A seguir, os principais trechos de sua entrevista à Folha. (MB)
 
Folha - Seu programa de governo prega uma "reforma moral" na Argentina. A sra. poderia explicar?
Elisa Carrió -
Uma reforma moral não é uma reforma que dependa de articulações políticas, mas de um estado de consciência coletiva. As pessoas têm de se convencer de que, pelo caminho do roubo, da mentira e da indiferença em relação aos pobres, não há desenvolvimento. O que você pode fazer é empurrar essa revolta, essa tomada de consciência. Mas ela depende da sociedade. Hoje, há uma parte do país que já percebeu isso. Mas há uma parte que ainda vota no "rouba, mas faz".

Folha - Foi essa revolta que levou as pessoas às ruas em dezembro de 2001? Se sim, naquela época os argentinos exigiam que os dirigentes do país "fossem embora". Eles ficaram. Como transformar isso em uma alternativa política?
Carrió -
Neste país sempre funcionou o que chamo de "aparato do medo". Quando há um avanço da sociedade, vem o aparato. Nos anos 80 dizia-se que, se não garantíssemos a impunidade, haveria golpe militar. Nos 90, foi a extorsão [da paridade" do peso [com o" dólar, porque, se abandonássemos a conversibilidade, viria a inflação. Depois, se usou a violência: se não mantivermos os mafiosos, haverá violência, assaltos, sequestros.
Quando, em dezembro de 2001, a sociedade começou a avançar, a manifestação de rua virou [aos olhos do governo" insurreição. Depois vieram os sequestros relâmpagos e todo um discurso que dizia que os que ganhavam nas pesquisas não poderiam governar. Ou seja, só se pode governar pelas máfias. As pessoas querem a mudança, mas têm dúvidas a respeito da possibilidade de fazê-la. O problema é que a dúvida pode consolidar a tragédia, ou seja, permitir que volte o pior.
Depende de a esperança vencer o medo. No Brasil, todos diziam que com Lula não se podia governar. Os mercados saltavam, as Bolsas subiam. Finalmente, a esperança venceu o medo.

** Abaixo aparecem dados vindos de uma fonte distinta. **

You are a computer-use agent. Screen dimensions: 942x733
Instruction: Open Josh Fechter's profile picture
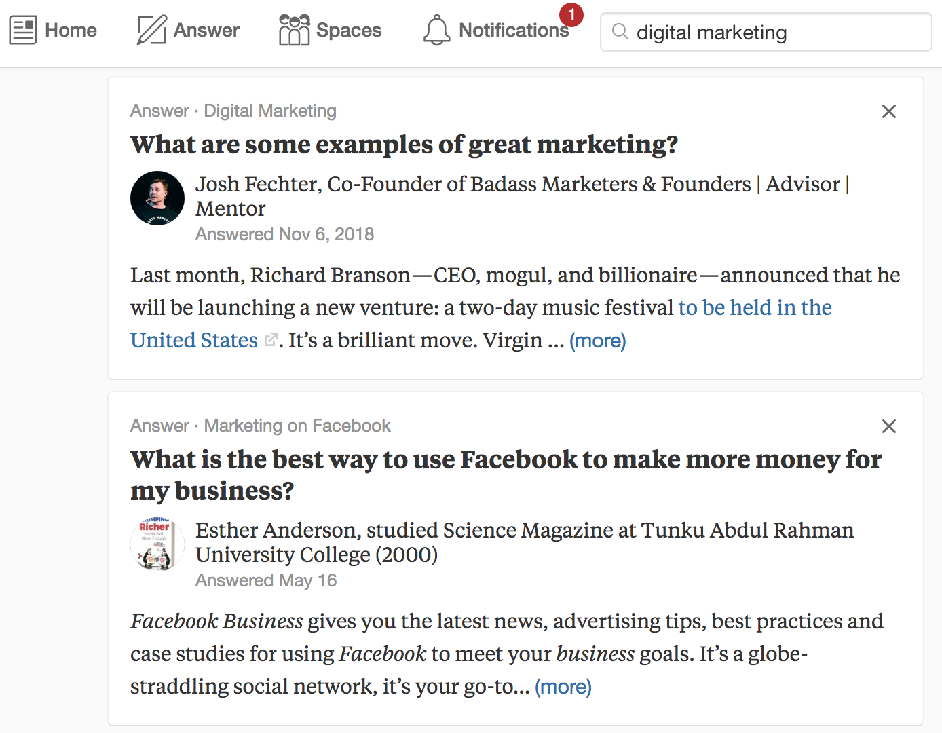157,198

Folha - Sua candidatura não é uma aposta na sua imagem pessoal, mais do que num projeto de governo?
Carrió -
Isso é uma percepção errada. Tenho uma das melhores imagens públicas do país há mais de oito anos e cerca de 15% dos votos. Não é pouco. Passei da etapa da fama. Agora, estamos na fase da consistência e perseverança política. O que é verdade é que temos uma relação muito cotidiana com as pessoas. Não é uma relação política tradicional. As pessoas se aproximam, me abraçam.
Consolidar um eleitorado pelos seus próprios princípios -numa Argentina onde tudo se compra, onde vale tudo-, apenas com a força da palavra e da convicção é uma luta desigual. Mas decidimos fazer assim porque no curto e no médio prazo você ganha um país. Queremos mudar um país, não ganhar uma eleição.

Folha - Quais seriam suas primeiras medidas econômicas como presidente?
Carrió -
Primeiro, implantaremos a renda cidadã, uma renda mínima, para crianças e idosos argentinos. É um programa como o renda mínima do senador Eduardo Suplicy. Trabalhamos muito tempo com ele sobre o tema. Segundo, a criação de centros de desenvolvimento, com uma clara estratégia agroindustrial.

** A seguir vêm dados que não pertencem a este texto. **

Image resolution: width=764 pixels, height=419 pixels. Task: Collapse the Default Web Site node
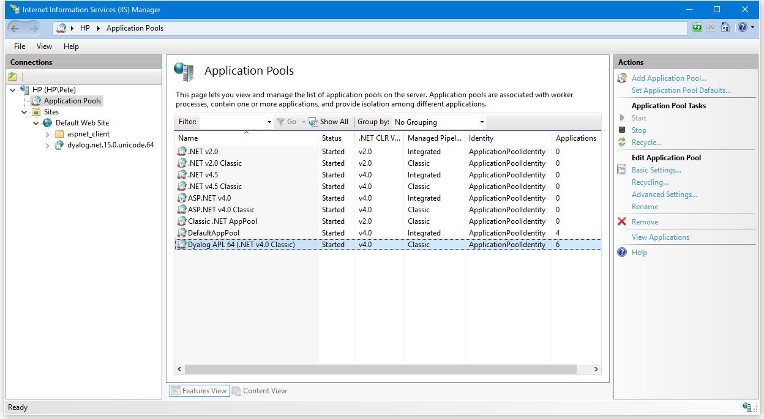36,123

Folha - Como financiará esse programa de renda mínima?
Carrió -
Usaremos os recursos usados hoje para o pagamento de salário-família, a extinção de alguns outros programas que já existem e recursos vindos das retenções à exportação do petróleo.

Folha - Em relação ao Mercosul, qual seria sua política?
Carrió -
Uma profunda integração política. Não falamos apenas de Mercosul, mas de algo mais. Queremos nos alinhar com o Brasil em uma forte integração política da América do Sul. Estamos frente a uma oportunidade política histórica de construir uma nova democracia e uma nova prosperidade para a América Latina.

Folha - Como negociaria a dívida externa?
Carrió -
A Argentina não está em condições de cumprir com os compromissos da dívida pública na maneira e da forma em que os prazos foram estabelecidos. Em termos gerais, nossa proposta é reprogramar os títulos com um prazo de 30 anos e um período de três anos sem nenhum pagamento. A partir desse período, serão realizados pagamentos anuais, mas depois de ter sido negociado um abatimento importante do valor dos títulos e uma redução da taxa de juros.